Due to the success of the investment, the Vitamin Shoppe recently signed a multi-year renewal of its price optimization agreement with Revionics. The new agreement continues the Vitamin Shoppe’s work on optimizing its pricing structure.
A More Omnichannel, Shopper-Centric Approach
As retailers focus more on refining and optimizing their pricing strategies, ensuring omnichannel consistency will become table stakes across the entire industry.
Currently, 42% of U.S. consumers think retailers are offering different prices online and offline, according to research from Displaydata. Moreover, 72% of these consumers have left a store without completing a purchase because they think the prices are too high.
“As a result of the pervasiveness of smartphones, our data also shows U.S. shoppers now claim to actively showroom for better prices while in the store,” said David Hilton, Director of Marketing and Product Management at Displaydata. “It seems clear that retail stores need to adopt new digital technologies to better align their in-store prices and promotions with online offerings.”
Digital platforms, such as electronic shelf label solutions, allow retailers to better align pricing between the store and e-Commerce site in real time, which helps increase consumer confidence. These technologies also allow retailers to update their product pricing more frequently, as well as test and roll out promotions and sales more seamlessly.

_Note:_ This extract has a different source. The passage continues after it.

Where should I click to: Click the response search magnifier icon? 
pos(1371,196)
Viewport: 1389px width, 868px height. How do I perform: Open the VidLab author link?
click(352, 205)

“While Amazon can change up to 2.5 million prices per day, mass market brick-and-mortar retailers like Best Buy and Walmart are only able to make around 50,000 changes per month,” Hilton said. “Indeed, while 46.7% of store retailers update their prices once per week, over 53% want to make price changes daily or in real time.”
To make omnichannel pricing strategies more relevant and meaningful, retailers also should tailor offers and promotions to individual shoppers.
“The true objective of omnichannel pricing is to offer the same shopper the same price across channels, not to offer the same price to all shoppers across all channels,” said Jenn Markey, VP of Marketing for 360pi. “We expect to see more personalized offers and promotions in 2015 that will increasingly blur where the shopper converts — at home, in-store and on their mobile devices.”
The execution of a more customer-centric approach to pricing hinges on a retailers’ ability to leverage analytics and create a 360-degree view of customers and their preferences.
“In an information-transparent and shopper-empowered world, pricing will remain important, but will be one variable,” Kittur said. “Winning retailers recognize that sustainable success lies in using analytics to uncover what customers want and being able to shape and respond to those needs using a multitude of levers like better service, free shipping and delivery — and not price alone.”